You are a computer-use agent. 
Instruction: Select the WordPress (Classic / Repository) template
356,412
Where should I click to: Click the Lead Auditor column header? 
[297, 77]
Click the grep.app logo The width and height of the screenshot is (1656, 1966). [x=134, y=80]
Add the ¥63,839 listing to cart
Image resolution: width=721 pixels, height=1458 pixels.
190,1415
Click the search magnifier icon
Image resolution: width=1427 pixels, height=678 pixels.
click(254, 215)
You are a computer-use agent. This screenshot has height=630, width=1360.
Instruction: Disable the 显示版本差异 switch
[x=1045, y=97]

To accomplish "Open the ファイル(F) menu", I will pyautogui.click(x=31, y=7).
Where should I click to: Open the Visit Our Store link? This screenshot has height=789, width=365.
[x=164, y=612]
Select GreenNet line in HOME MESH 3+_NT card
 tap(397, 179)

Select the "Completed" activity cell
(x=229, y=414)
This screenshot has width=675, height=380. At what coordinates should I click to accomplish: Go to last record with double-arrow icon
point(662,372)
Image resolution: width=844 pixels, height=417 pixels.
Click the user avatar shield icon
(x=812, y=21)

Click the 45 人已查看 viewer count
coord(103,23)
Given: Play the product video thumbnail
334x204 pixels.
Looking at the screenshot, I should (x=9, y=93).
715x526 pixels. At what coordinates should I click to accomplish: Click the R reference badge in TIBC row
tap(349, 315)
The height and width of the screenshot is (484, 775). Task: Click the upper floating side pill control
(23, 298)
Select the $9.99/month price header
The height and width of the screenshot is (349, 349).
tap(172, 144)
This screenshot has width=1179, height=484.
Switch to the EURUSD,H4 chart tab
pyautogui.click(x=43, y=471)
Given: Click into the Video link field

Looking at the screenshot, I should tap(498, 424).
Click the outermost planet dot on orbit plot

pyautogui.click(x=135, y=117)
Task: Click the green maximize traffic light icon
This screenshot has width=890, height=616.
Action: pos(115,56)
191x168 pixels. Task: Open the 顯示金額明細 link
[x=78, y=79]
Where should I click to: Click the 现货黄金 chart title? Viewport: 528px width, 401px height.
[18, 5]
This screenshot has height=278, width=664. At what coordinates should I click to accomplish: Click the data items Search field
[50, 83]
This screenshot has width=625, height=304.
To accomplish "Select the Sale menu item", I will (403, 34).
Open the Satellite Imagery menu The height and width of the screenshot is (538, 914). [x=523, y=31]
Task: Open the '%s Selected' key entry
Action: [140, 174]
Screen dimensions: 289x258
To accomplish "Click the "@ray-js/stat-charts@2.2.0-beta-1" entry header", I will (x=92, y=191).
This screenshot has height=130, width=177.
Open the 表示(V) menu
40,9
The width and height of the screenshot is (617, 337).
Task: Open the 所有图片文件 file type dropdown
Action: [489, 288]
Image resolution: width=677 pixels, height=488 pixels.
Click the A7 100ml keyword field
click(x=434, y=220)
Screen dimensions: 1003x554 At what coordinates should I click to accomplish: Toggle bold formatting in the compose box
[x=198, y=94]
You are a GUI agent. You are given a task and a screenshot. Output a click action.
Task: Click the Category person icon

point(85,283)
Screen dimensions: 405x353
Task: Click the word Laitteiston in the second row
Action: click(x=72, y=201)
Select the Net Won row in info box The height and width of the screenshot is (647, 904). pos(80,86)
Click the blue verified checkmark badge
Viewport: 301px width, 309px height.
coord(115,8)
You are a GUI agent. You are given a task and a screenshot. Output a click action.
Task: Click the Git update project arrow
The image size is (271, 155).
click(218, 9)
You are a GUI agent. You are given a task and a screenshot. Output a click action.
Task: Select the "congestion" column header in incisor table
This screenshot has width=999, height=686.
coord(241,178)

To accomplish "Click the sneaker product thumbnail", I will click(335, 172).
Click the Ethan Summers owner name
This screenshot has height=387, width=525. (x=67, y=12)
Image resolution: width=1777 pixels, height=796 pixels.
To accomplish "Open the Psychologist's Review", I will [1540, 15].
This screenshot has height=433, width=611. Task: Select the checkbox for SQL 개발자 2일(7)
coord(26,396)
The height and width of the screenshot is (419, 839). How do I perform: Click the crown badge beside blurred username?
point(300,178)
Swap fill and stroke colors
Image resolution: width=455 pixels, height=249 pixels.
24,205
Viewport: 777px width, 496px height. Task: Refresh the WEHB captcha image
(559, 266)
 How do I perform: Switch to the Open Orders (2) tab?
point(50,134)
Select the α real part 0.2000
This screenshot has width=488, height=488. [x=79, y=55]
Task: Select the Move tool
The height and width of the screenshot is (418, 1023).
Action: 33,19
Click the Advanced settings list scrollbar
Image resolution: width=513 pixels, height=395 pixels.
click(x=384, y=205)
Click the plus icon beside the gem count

**WORK TO BE COMPLETED**
Each line in the listing above is to be returned unchanged.

**ANSWER SPACE**
You are a computer-use agent. 
Instruction: Select the WordPress (Classic / Repository) template
356,412
Where should I click to: Click the Lead Auditor column header? 
[297, 77]
Click the grep.app logo The width and height of the screenshot is (1656, 1966). [x=134, y=80]
Add the ¥63,839 listing to cart
Image resolution: width=721 pixels, height=1458 pixels.
190,1415
Click the search magnifier icon
Image resolution: width=1427 pixels, height=678 pixels.
click(254, 215)
You are a computer-use agent. This screenshot has height=630, width=1360.
Instruction: Disable the 显示版本差异 switch
[x=1045, y=97]

To accomplish "Open the ファイル(F) menu", I will pyautogui.click(x=31, y=7).
Where should I click to: Open the Visit Our Store link? This screenshot has height=789, width=365.
[x=164, y=612]
Select GreenNet line in HOME MESH 3+_NT card
 tap(397, 179)

Select the "Completed" activity cell
(x=229, y=414)
This screenshot has width=675, height=380. At what coordinates should I click to accomplish: Go to last record with double-arrow icon
point(662,372)
Image resolution: width=844 pixels, height=417 pixels.
Click the user avatar shield icon
(x=812, y=21)

Click the 45 人已查看 viewer count
coord(103,23)
Given: Play the product video thumbnail
334x204 pixels.
Looking at the screenshot, I should (x=9, y=93).
715x526 pixels. At what coordinates should I click to accomplish: Click the R reference badge in TIBC row
tap(349, 315)
The height and width of the screenshot is (484, 775). Task: Click the upper floating side pill control
(23, 298)
Select the $9.99/month price header
The height and width of the screenshot is (349, 349).
tap(172, 144)
This screenshot has width=1179, height=484.
Switch to the EURUSD,H4 chart tab
pyautogui.click(x=43, y=471)
Given: Click into the Video link field

Looking at the screenshot, I should tap(498, 424).
Click the outermost planet dot on orbit plot

pyautogui.click(x=135, y=117)
Task: Click the green maximize traffic light icon
This screenshot has width=890, height=616.
Action: pos(115,56)
191x168 pixels. Task: Open the 顯示金額明細 link
[x=78, y=79]
Where should I click to: Click the 现货黄金 chart title? Viewport: 528px width, 401px height.
[18, 5]
This screenshot has height=278, width=664. At what coordinates should I click to accomplish: Click the data items Search field
[50, 83]
This screenshot has width=625, height=304.
To accomplish "Select the Sale menu item", I will (403, 34).
Open the Satellite Imagery menu The height and width of the screenshot is (538, 914). [x=523, y=31]
Task: Open the '%s Selected' key entry
Action: [140, 174]
Screen dimensions: 289x258
To accomplish "Click the "@ray-js/stat-charts@2.2.0-beta-1" entry header", I will (x=92, y=191).
This screenshot has height=130, width=177.
Open the 表示(V) menu
40,9
The width and height of the screenshot is (617, 337).
Task: Open the 所有图片文件 file type dropdown
Action: [489, 288]
Image resolution: width=677 pixels, height=488 pixels.
Click the A7 100ml keyword field
click(x=434, y=220)
Screen dimensions: 1003x554 At what coordinates should I click to accomplish: Toggle bold formatting in the compose box
[x=198, y=94]
You are a GUI agent. You are given a task and a screenshot. Output a click action.
Task: Click the Category person icon

point(85,283)
Screen dimensions: 405x353
Task: Click the word Laitteiston in the second row
Action: click(x=72, y=201)
Select the Net Won row in info box The height and width of the screenshot is (647, 904). pos(80,86)
Click the blue verified checkmark badge
Viewport: 301px width, 309px height.
coord(115,8)
You are a GUI agent. You are given a task and a screenshot. Output a click action.
Task: Click the Git update project arrow
The image size is (271, 155).
click(218, 9)
You are a GUI agent. You are given a task and a screenshot. Output a click action.
Task: Select the "congestion" column header in incisor table
This screenshot has width=999, height=686.
coord(241,178)

To accomplish "Click the sneaker product thumbnail", I will click(335, 172).
Click the Ethan Summers owner name
This screenshot has height=387, width=525. (x=67, y=12)
Image resolution: width=1777 pixels, height=796 pixels.
To accomplish "Open the Psychologist's Review", I will [1540, 15].
This screenshot has height=433, width=611. Task: Select the checkbox for SQL 개발자 2일(7)
coord(26,396)
The height and width of the screenshot is (419, 839). How do I perform: Click the crown badge beside blurred username?
point(300,178)
Swap fill and stroke colors
Image resolution: width=455 pixels, height=249 pixels.
24,205
Viewport: 777px width, 496px height. Task: Refresh the WEHB captcha image
(559, 266)
 How do I perform: Switch to the Open Orders (2) tab?
point(50,134)
Select the α real part 0.2000
This screenshot has width=488, height=488. [x=79, y=55]
Task: Select the Move tool
The height and width of the screenshot is (418, 1023).
Action: 33,19
Click the Advanced settings list scrollbar
Image resolution: width=513 pixels, height=395 pixels.
click(x=384, y=205)
Click the plus icon beside the gem count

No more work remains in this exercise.